◆ What to produce:
Determine the number of lines below that contain the string "computer", and state only that number.

+-------+

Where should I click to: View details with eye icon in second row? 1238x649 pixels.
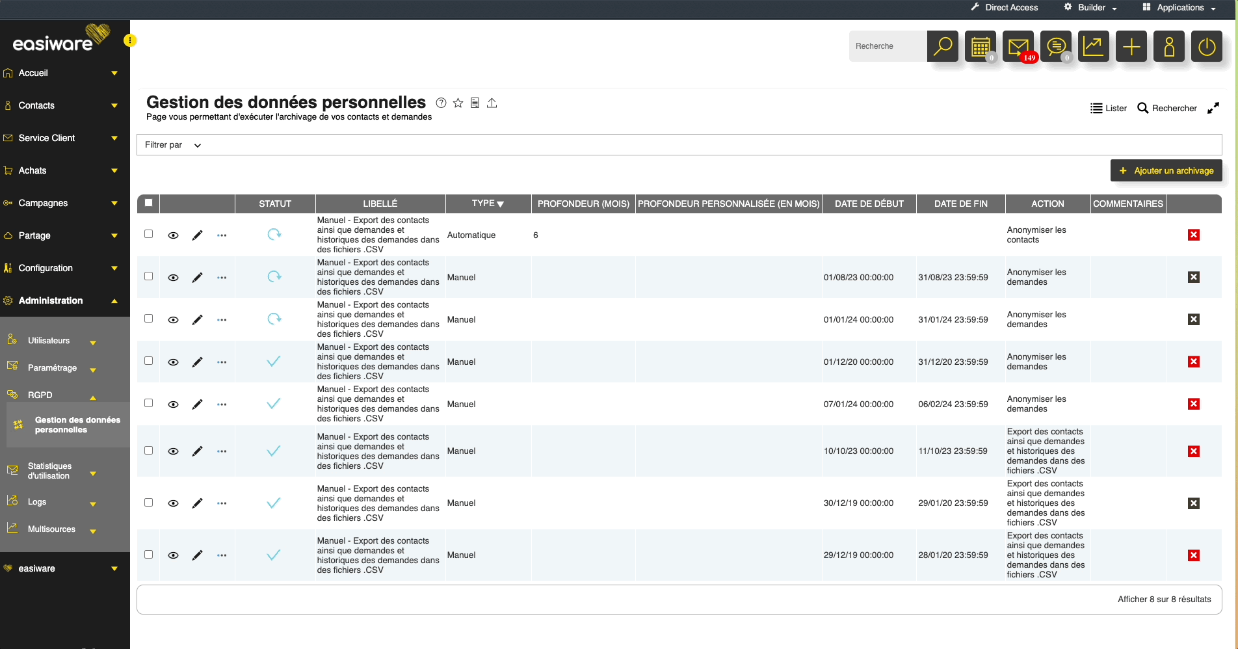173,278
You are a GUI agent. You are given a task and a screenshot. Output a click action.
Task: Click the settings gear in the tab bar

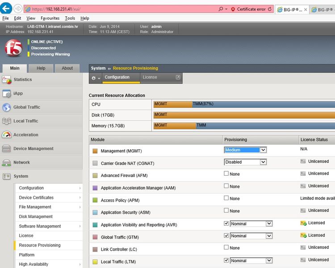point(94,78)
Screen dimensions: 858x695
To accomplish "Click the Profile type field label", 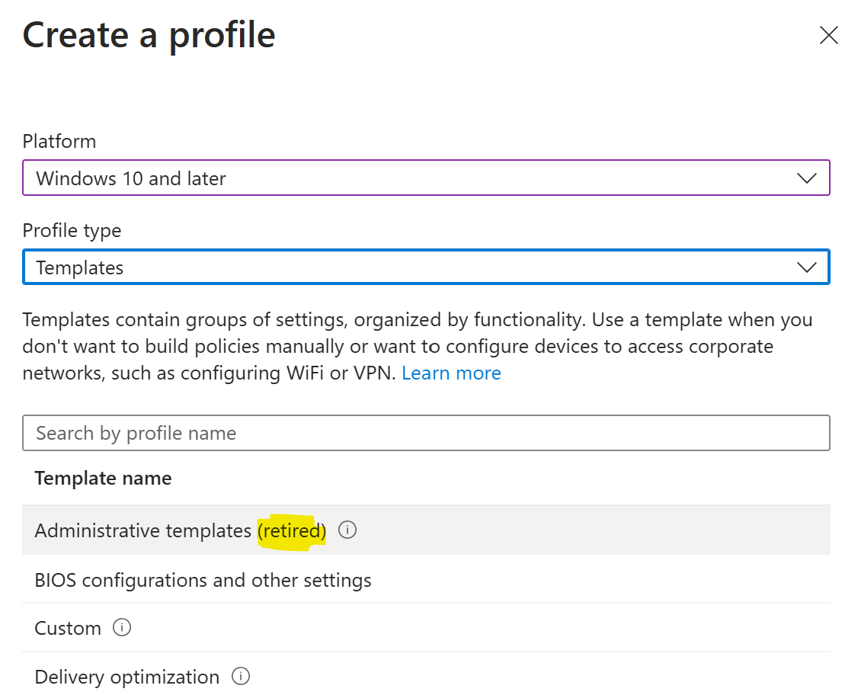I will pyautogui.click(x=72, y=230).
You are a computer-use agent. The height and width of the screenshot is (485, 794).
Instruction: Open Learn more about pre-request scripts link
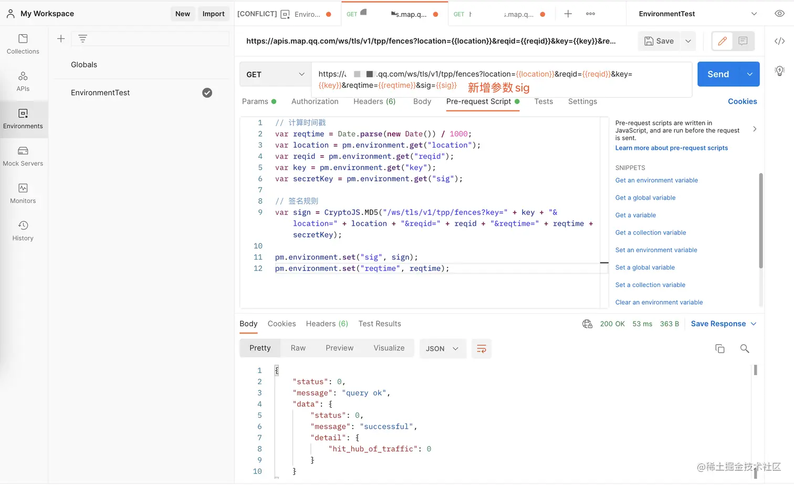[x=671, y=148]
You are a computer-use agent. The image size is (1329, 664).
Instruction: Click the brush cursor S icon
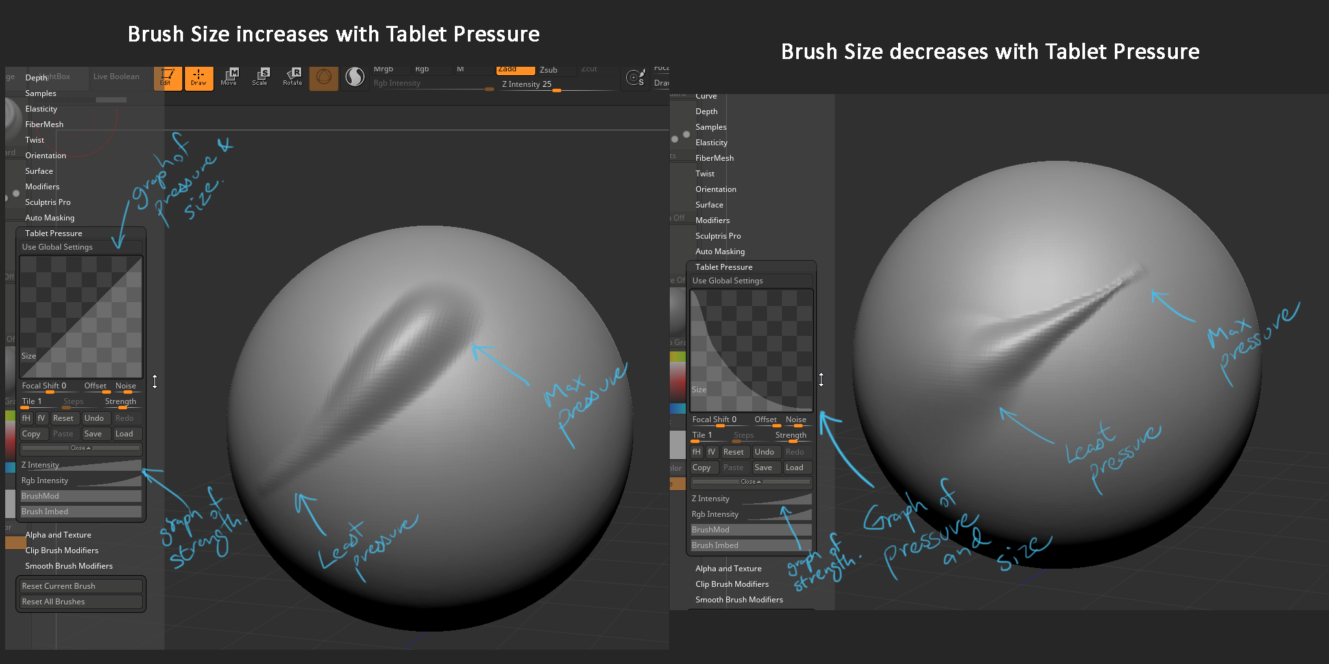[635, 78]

+-------+

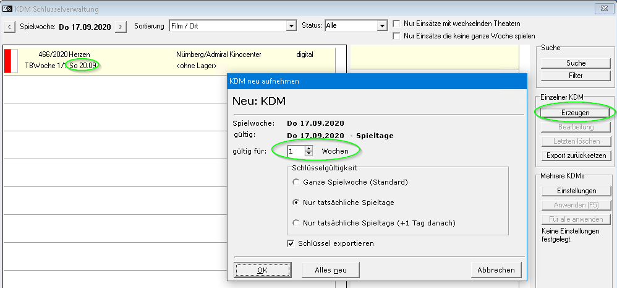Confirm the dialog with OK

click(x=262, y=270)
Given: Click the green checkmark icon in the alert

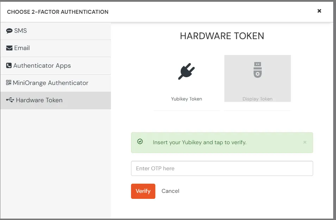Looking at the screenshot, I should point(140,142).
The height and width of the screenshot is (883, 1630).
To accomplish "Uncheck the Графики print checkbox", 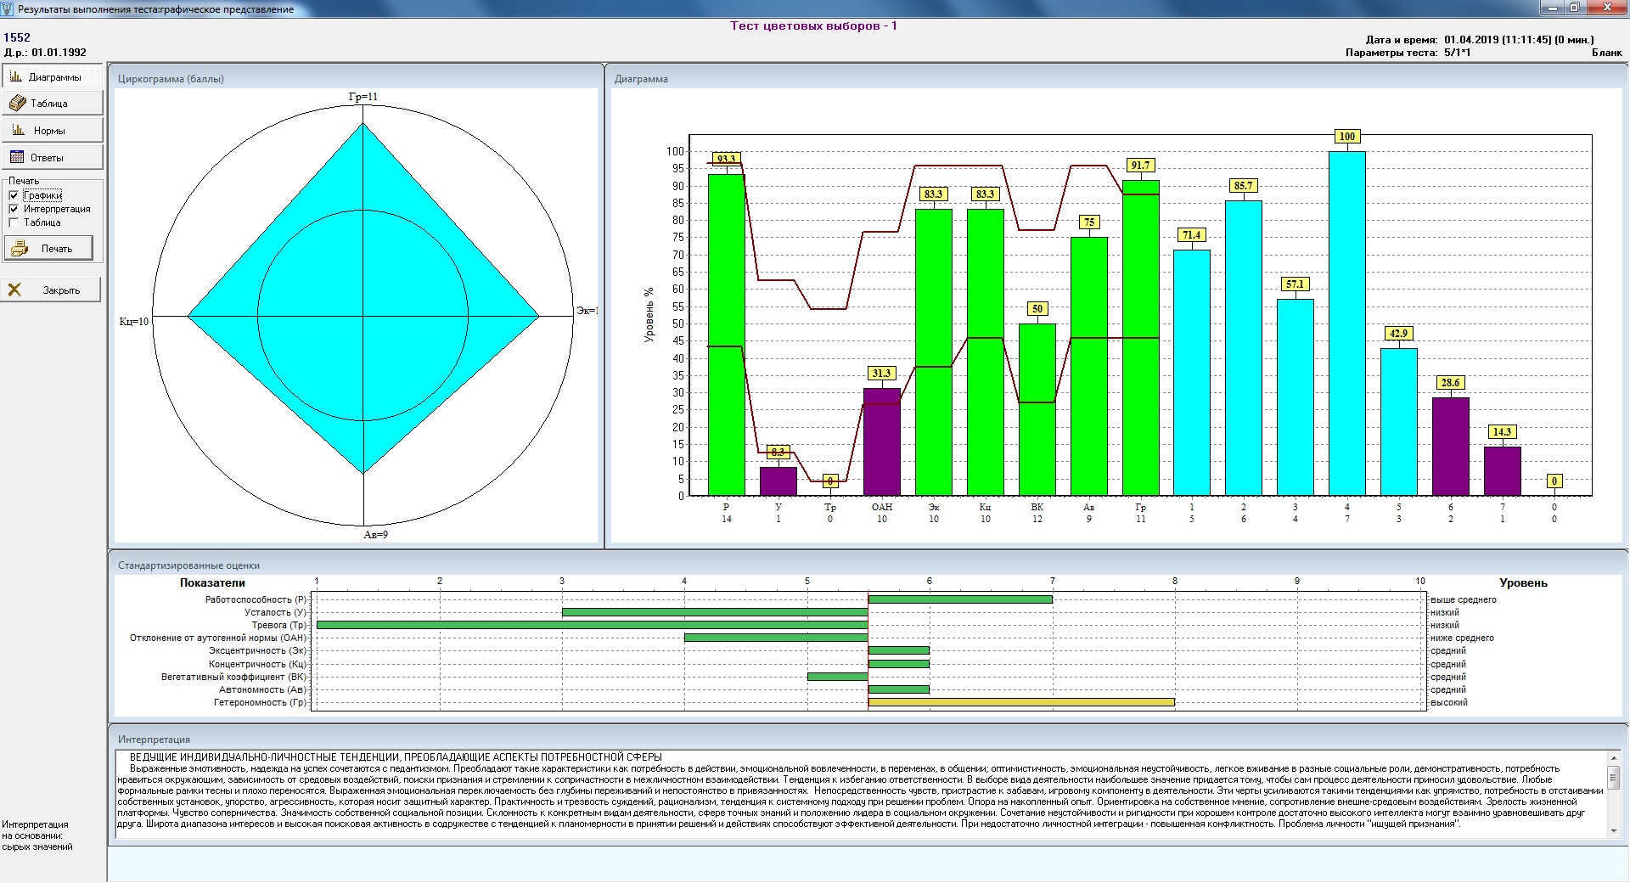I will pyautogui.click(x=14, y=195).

+-------+

◆ Written reply:
2